There may be times when we are powerless to prevent injustice, but there must never be a time when we fail to protest. –Elie Wiesel, from “Hope, Despair and Memory”
Enter the Holocaust. Our journey in 211 enters a darker realm today. For the next several weeks we will trek through the horror that was, the horror that can be neither easily nor fully imagined, the horror that must, as Elie would suggest, never be forgotten. And while it will be a trip neither pleasant nor easy, we will endure it; we will honor the call; we will remember. But we will also do more. We will learn that we, too, with our own words can make a difference.
Guided by the question, “Confronting Injustice: Can We Make a Difference?” the kids will select and confront an injustice for their Confronting-Injustice-and-Making-a-Difference speeches. Through our discussions, we have generally concluded that while we cannot always prevent injustice, we cannot just ignore it either. We have to take a stand. We have to have to believe that we can make a difference in our world. Perhaps now, more than ever, we need this generation to believe in the power of their potential. I just hope I can help them discover the power they possess. It is not enough that I believe. They must believe.
Yesterday, our first steps began with reading Elie’s Nobel acceptance speech for Night in 1986. Gone now, dying just this past year, Elie’s words are perhaps more powerful than ever, an agelessly relevant reminder that we must remain ever-vigilant against that which threatens our humanity.
None of us is in a position to eliminate war, but we must expose it and denounce it in all its hideousness. War leaves no victors, only victims. Mankind needs to remember this more than ever. Mankind needs peace more than ever,for our entire planet, threatened by nuclear war, is in danger of total destruction.

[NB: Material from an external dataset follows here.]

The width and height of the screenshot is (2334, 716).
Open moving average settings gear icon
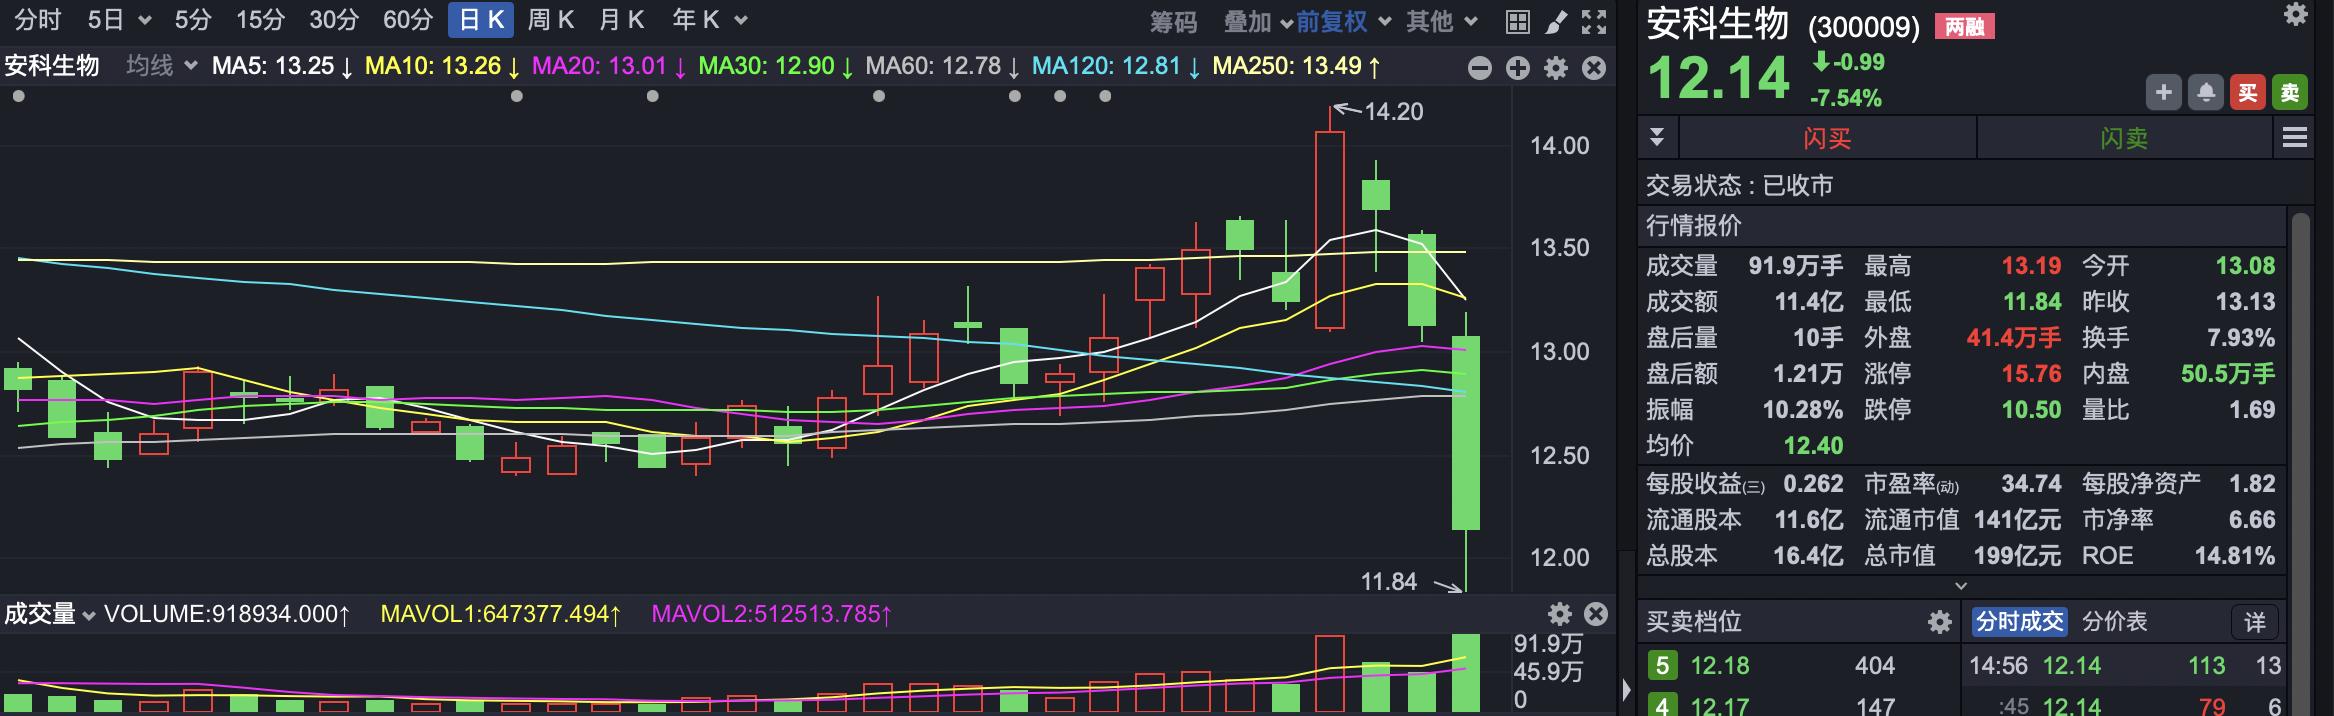[1556, 68]
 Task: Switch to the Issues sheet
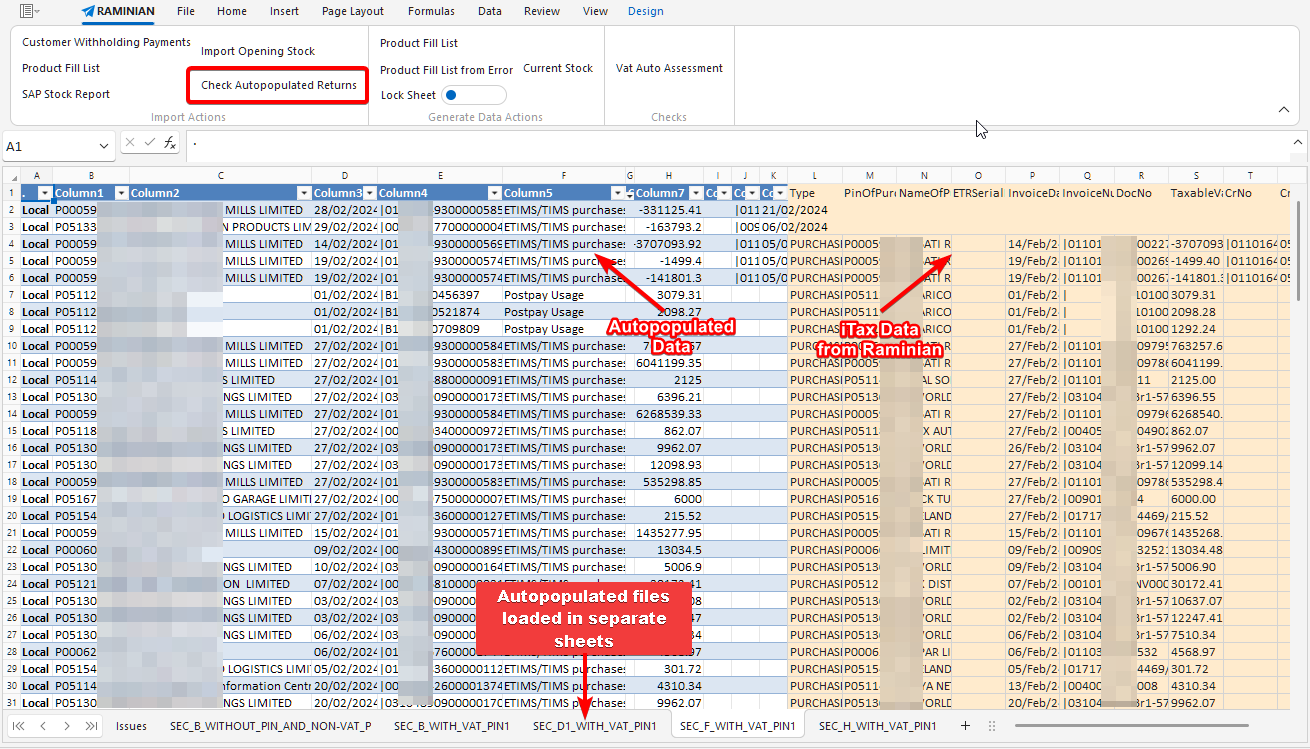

A destruction only man can provoke, only man can prevent. Mankind needs to remember that peace is not God’s gift to his creatures, it is our gift to each other.
This was delivered in ’86 when the Cold War was still hot, a time when I was young and worried–truly worried–about the next big war, maybe literally, “the war to end all wars.” And now, thirty years later, Elie’s words seem no less relevant, the world no less scary. We have to read Night. We have to remember. We have to remember that the morning, to spite the night, can still come. Even if the days are dark ahead, if we remember, we can find the light, discover the day. Darkness must not descend.
Okay, enough of that. Sorry for the melodramatic doom and gloom, but this stuff is important, and lately it’s felt all too real. I worry more than I care to admit about the world we’re leaving our kids. And I suspect that I am not alone. But maybe if we can get them to discover and believe in things greater yet, they can be the difference. I aim to try.
Let’s try to be happy Thursday, all. The sun’s about to rise. Day triumphs again.